W Świdwinie na znak żałoby wywieszono flagi z kirami. Mieszkańcy przynosili przed jednostkę wojskową znicze, łącząc się w ten symboliczny sposób w bólu z rodzinami ofiar. O godzinie 10:56, tuż przed ogłoszeniem listy zmarłych, na terenie jednostki na fladze umieszczono kir i opuszczono ją do połowy.
W południe, w całym kraju minutą ciszy uczczono pamięć 20 wojskowych, którzy zginęli w katastrofie.

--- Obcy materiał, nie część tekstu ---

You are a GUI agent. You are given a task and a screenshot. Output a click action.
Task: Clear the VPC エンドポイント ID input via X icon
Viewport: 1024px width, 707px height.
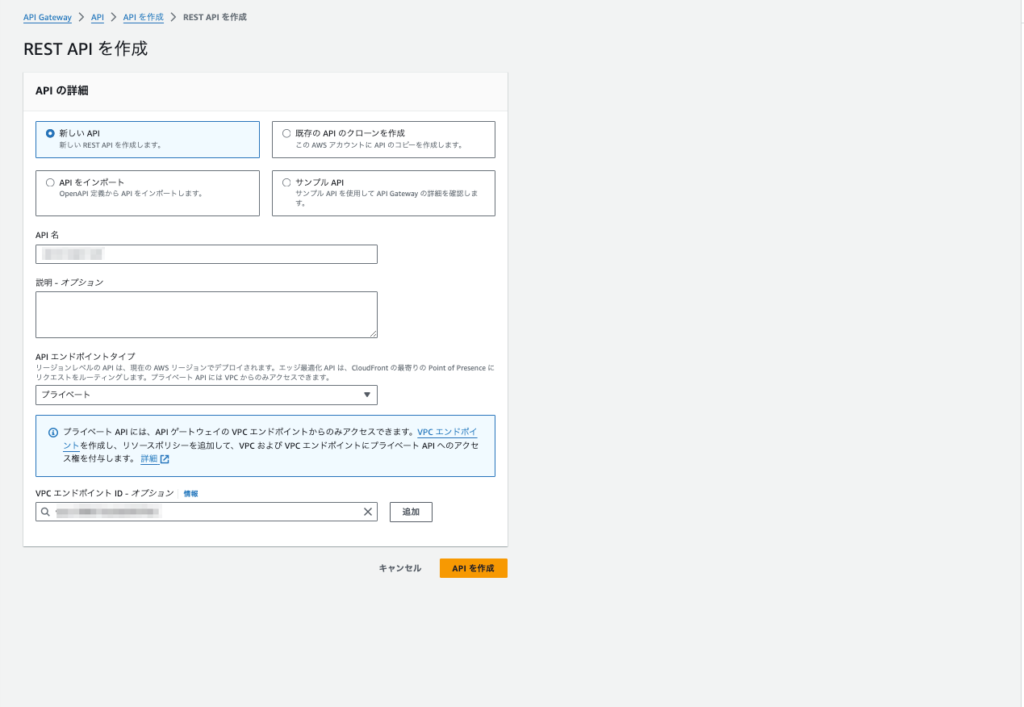pos(367,510)
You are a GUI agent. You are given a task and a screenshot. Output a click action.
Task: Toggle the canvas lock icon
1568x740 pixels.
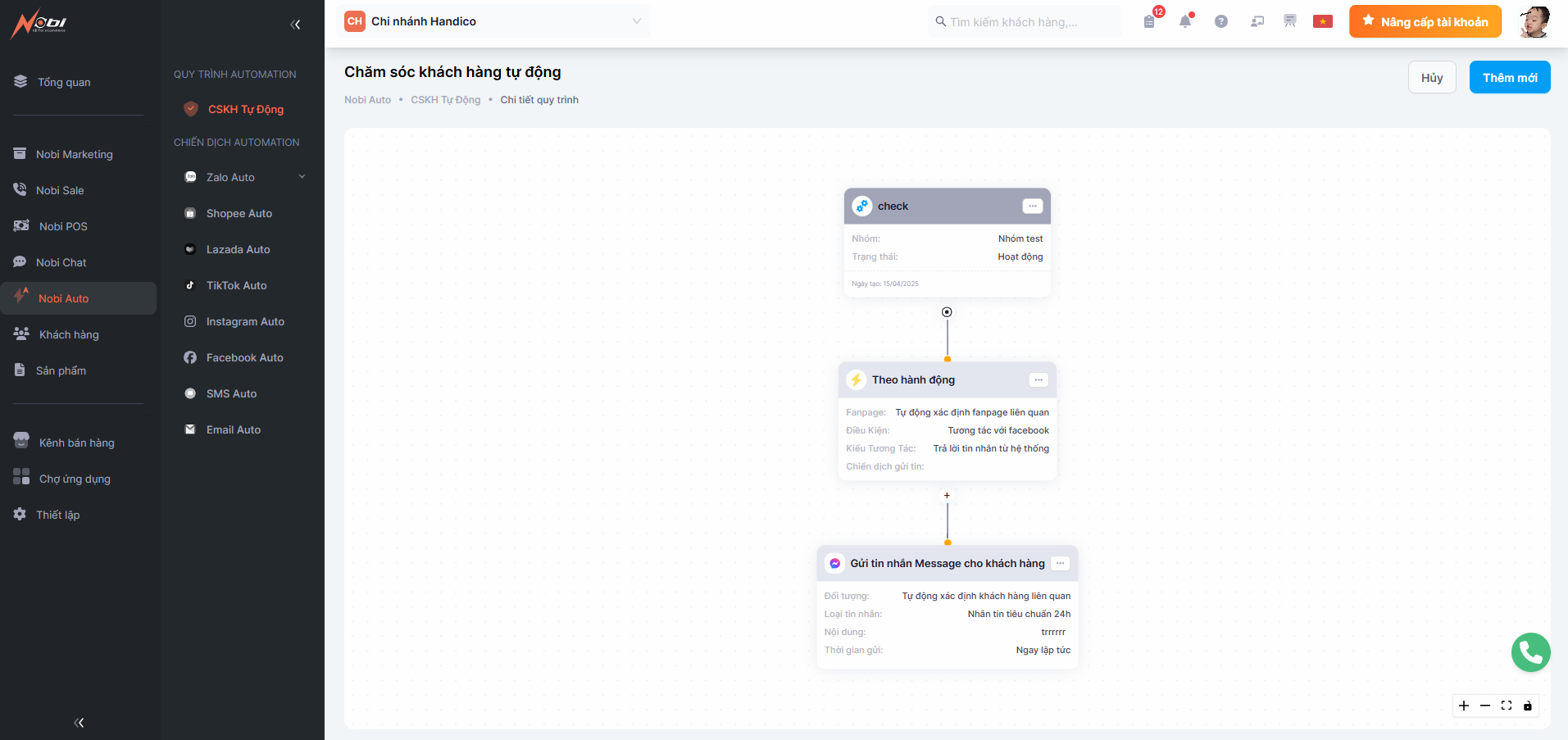1528,706
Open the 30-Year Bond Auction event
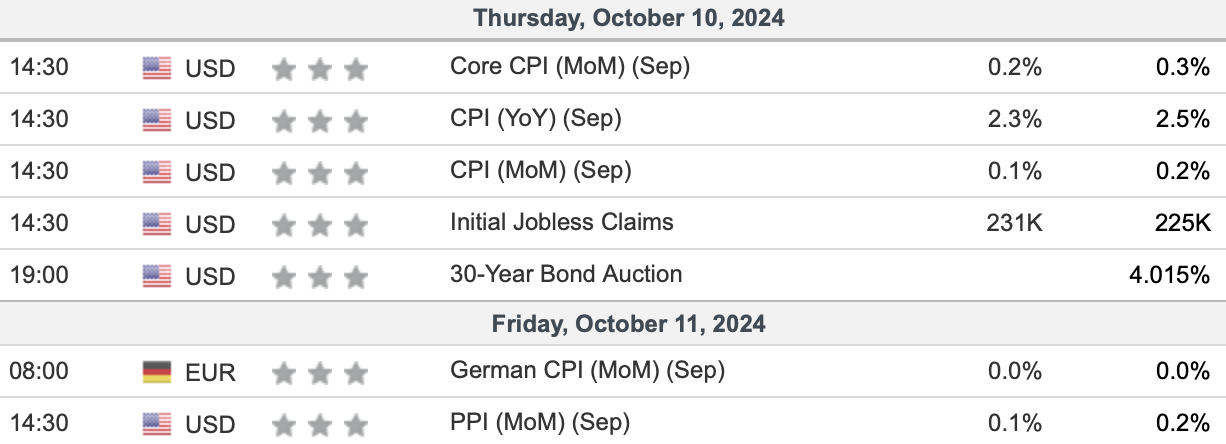Viewport: 1226px width, 444px height. click(x=566, y=274)
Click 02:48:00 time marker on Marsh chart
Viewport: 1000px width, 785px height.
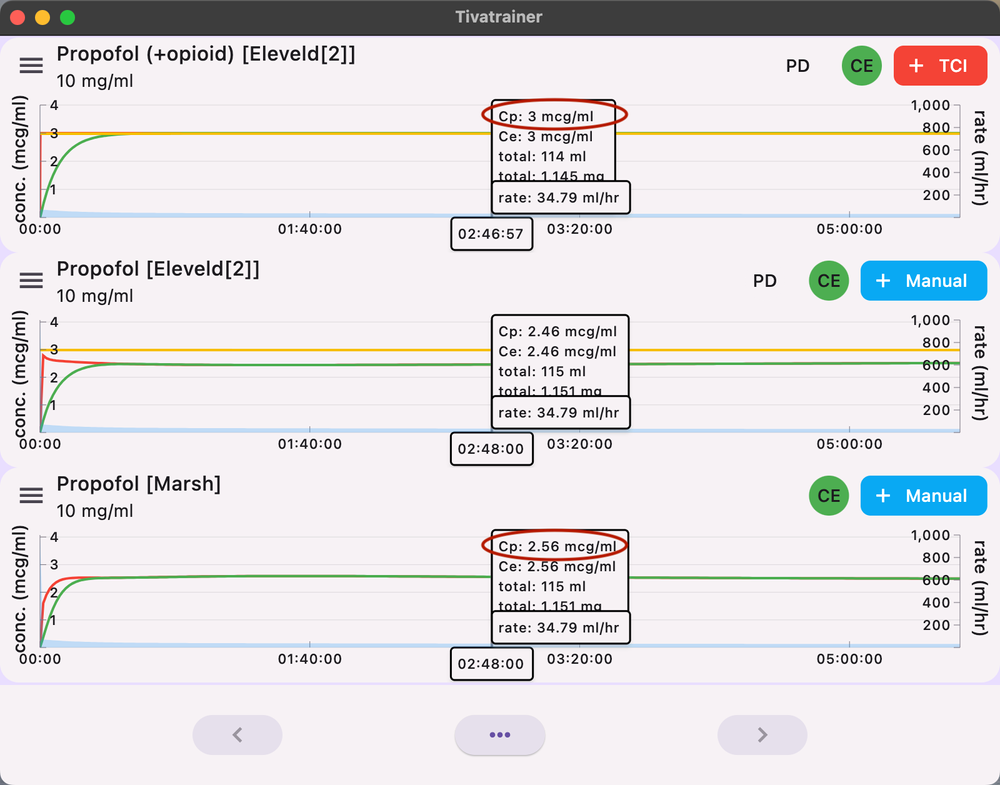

W wielu miastach rozległy się syreny, a w Krakowie po hejnale z wieży mariackiej rozbrzmiał utwór żałobny „Łzy matki”.
W Świdwinie, gdzie znajduje się 21. Baza Lotnicza i stacjonują 1. Brygada Lotnictwa Taktycznego i 40. Eskadra Lotnictwa Taktycznego, w których służyło 9 tragicznie zmarłych w katastrofie samolotu CASA oficerów, mieszkańcy i władze miasta uczcili ich pamięć zapalając znicze przed pomnikiem na Placu Konstytucji. Żałobny apel obył się również w Szkole Podstawowej nr 3 imienia Lotników Polskich w Świdwinie.

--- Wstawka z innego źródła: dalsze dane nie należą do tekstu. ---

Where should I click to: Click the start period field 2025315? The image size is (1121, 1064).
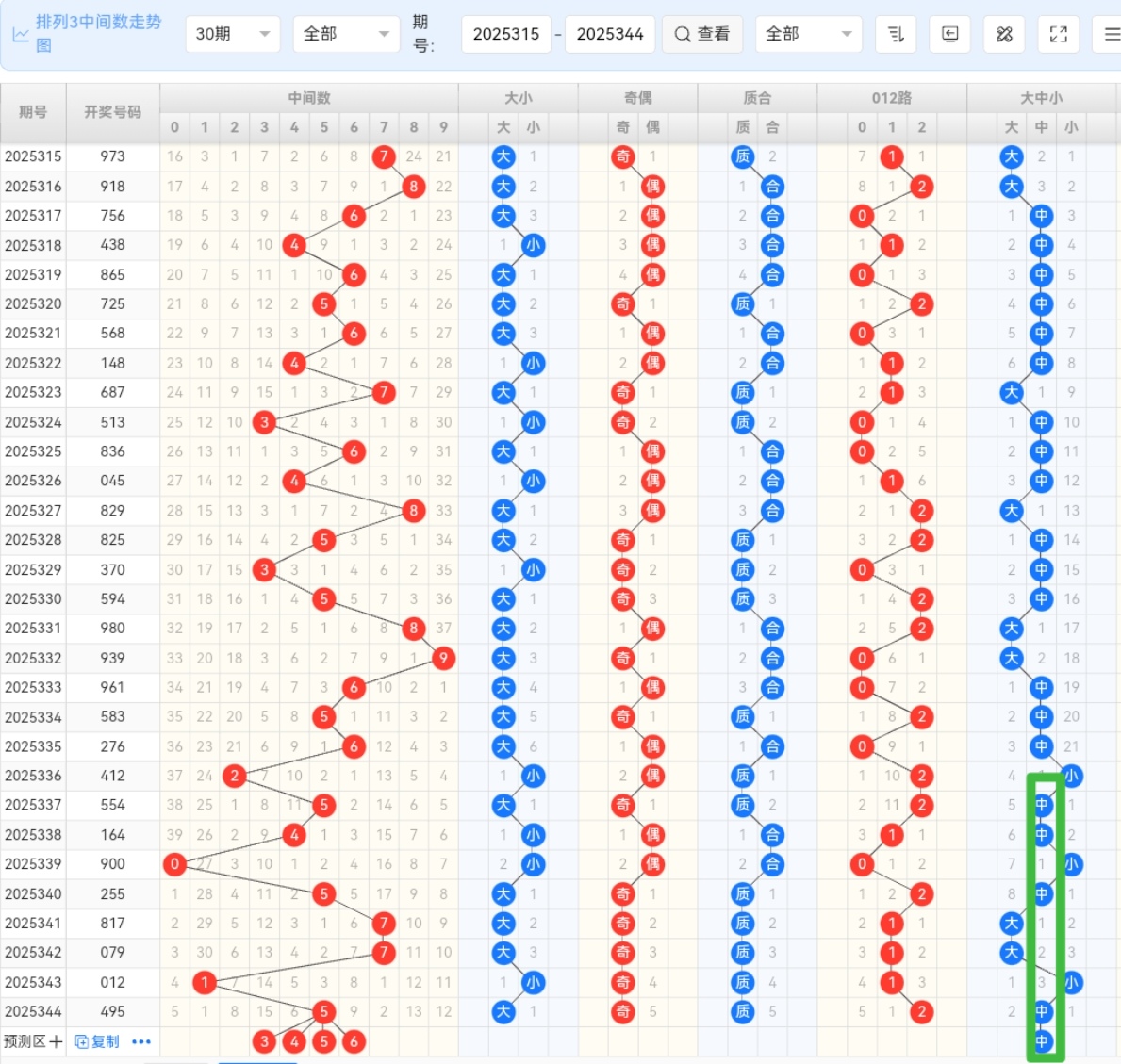tap(506, 34)
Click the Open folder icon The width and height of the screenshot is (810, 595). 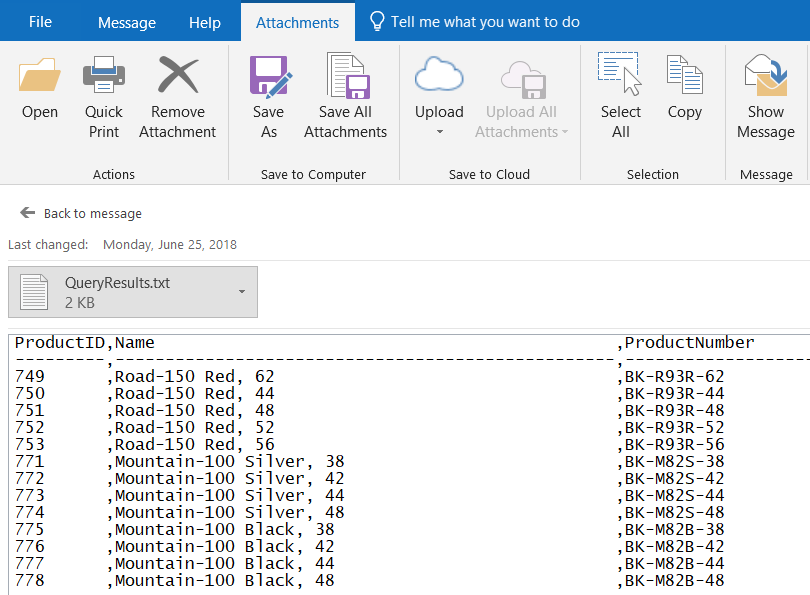tap(40, 76)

Samolot, którym lecieli był jedną z najnowszych jednostek transportowych w polskich Siłach Powietrznych - został wyprodukowany w 2007 roku, a przyjęty został na wyposażenie Sił Zbrojnych RP 01 sierpnia 2007 roku. Osiągnął nalot 393 godzin a 29 listopada 2007 roku przeszedł pierwszą okresową obsługę techniczną. Samolot był na gwarancji - obejmowała ona 2 lata eksploatacji lub 600 godzin nalotu. Lądował od początku eksploatacji 323 razy, silniki przepracowały 334 godziny i 42 minuty, były na gwarancji do 16 lipca 2009 roku.
W urzędzie miejskim w Świdwinie zostaje wyłożona księga kondolencyjna.